Va rilevato che per il d.lgs. n. 50/2016 il “controllo analogo” può anche essere “indiretto”, da parte di una persona giuridica diversa dall’amministrazione aggiudicatrice e a sua volta controllata da quest’ultima, o “congiunto”, da parte delle amministrazioni o degli enti che aggiudicano il contratto.
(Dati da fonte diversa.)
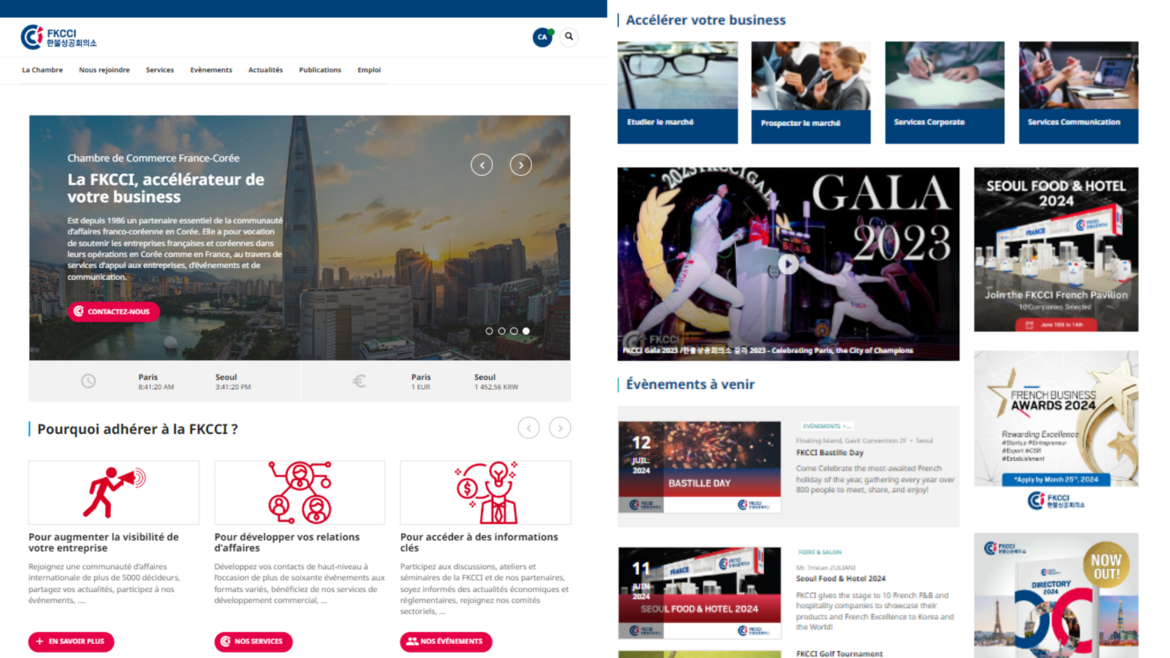
Task: Open the search magnifier icon
Action: click(x=569, y=37)
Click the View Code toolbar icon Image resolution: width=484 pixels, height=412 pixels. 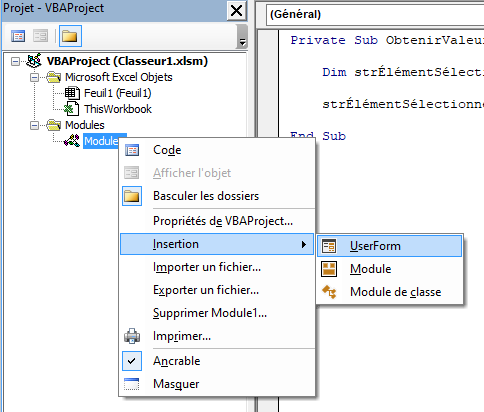point(18,36)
[26] Peraltro, anche su questo punto non manca forse qualche residua incertezza. Dopo l’entrata in vigore del d.lgs. n. 175/2016 vanno riservati alla giurisdizione contabile i soli giudizi per il risarcimento dei danni al patrimonio delle società in house, oppure anche quelli alle società partecipate non provviste di tutti i requisiti per poter essere considerate in house ma aventi ugualmente, per usare l’espressione della stessa Cassazione, “natura sostanziale di ente assimilabile a un’amministrazione pubblica”? Ma in realtà, sulla base dell’art. 1, comma 3, del d.lgs. n. 175/2016 dovrebbero essere probabilmente riservati alla giurisdizione della Corte dei conti esclusivamente i giudizi sui danni alle società in house. E comunque, potrebbero non essere moltissime le società che non possono essere considerate in house e ciò nonostante sono assimilabili di fatto a un’amministrazione pubblica.